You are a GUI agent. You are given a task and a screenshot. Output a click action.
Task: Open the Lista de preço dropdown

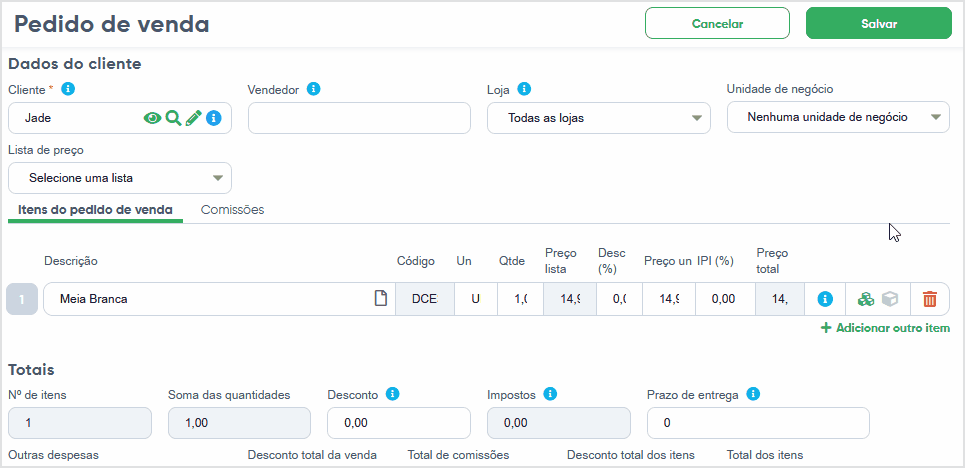point(120,178)
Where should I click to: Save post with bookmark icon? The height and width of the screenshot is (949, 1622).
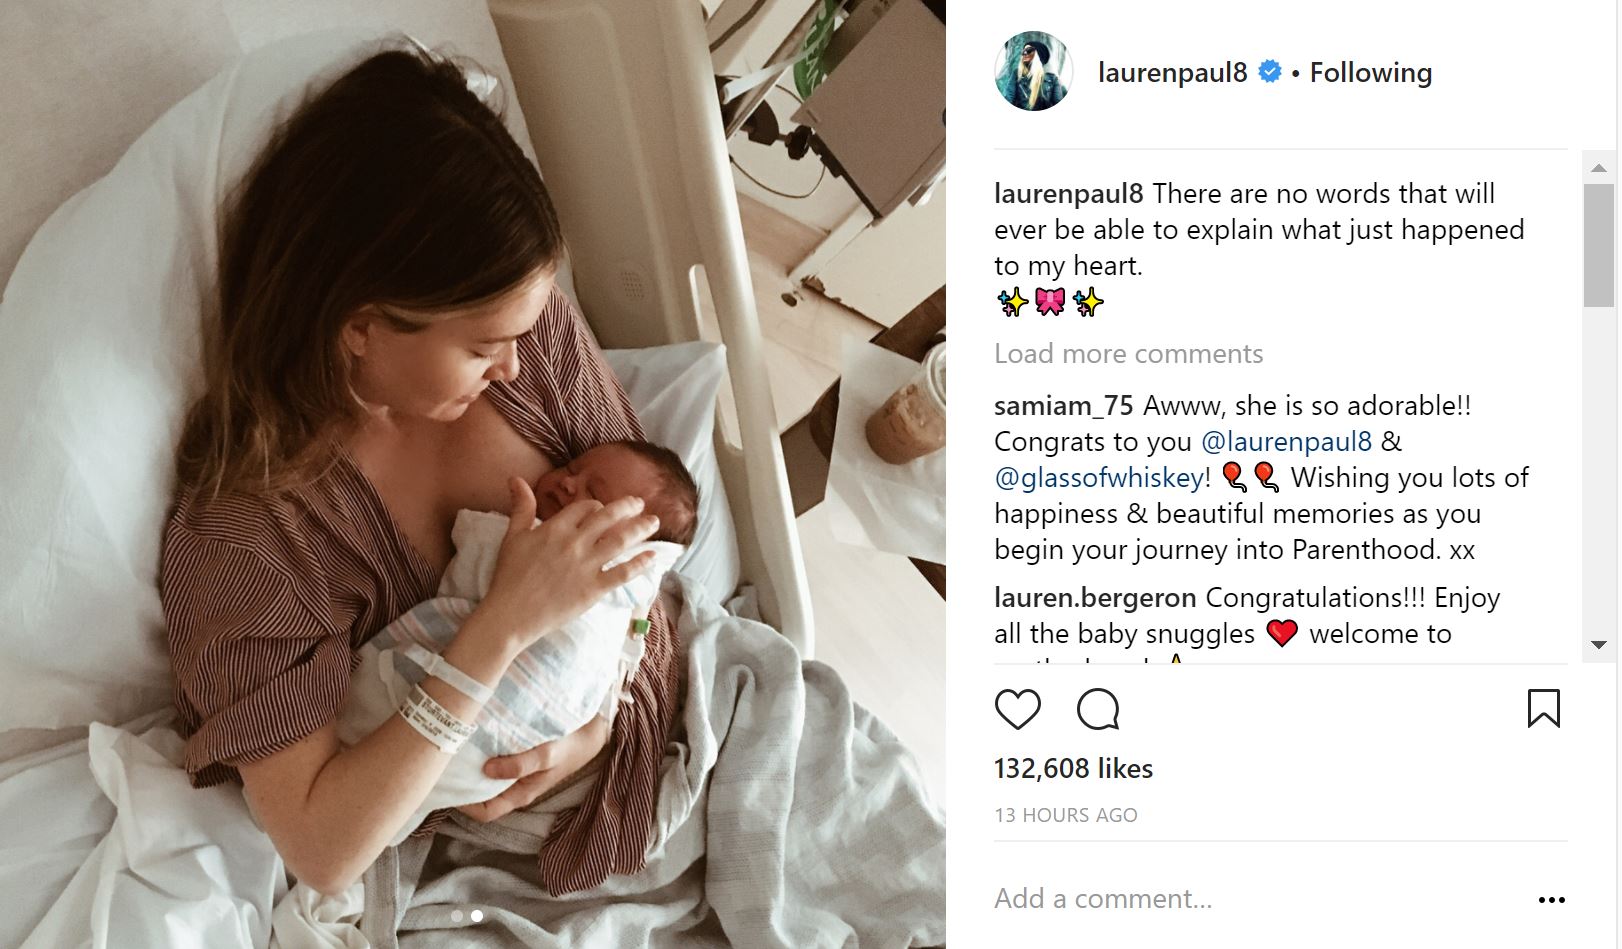tap(1543, 709)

—————

# STATED EXERCISE
Could you pull out all of the lines above verbatim, leaving the pictures out of your answer?

# RESULT
You are a GUI agent. You are given a task and a screenshot. Output a click action.
Task: Open the Lista de preço dropdown

point(120,178)
Where should I click to: Save post with bookmark icon? The height and width of the screenshot is (949, 1622).
tap(1543, 709)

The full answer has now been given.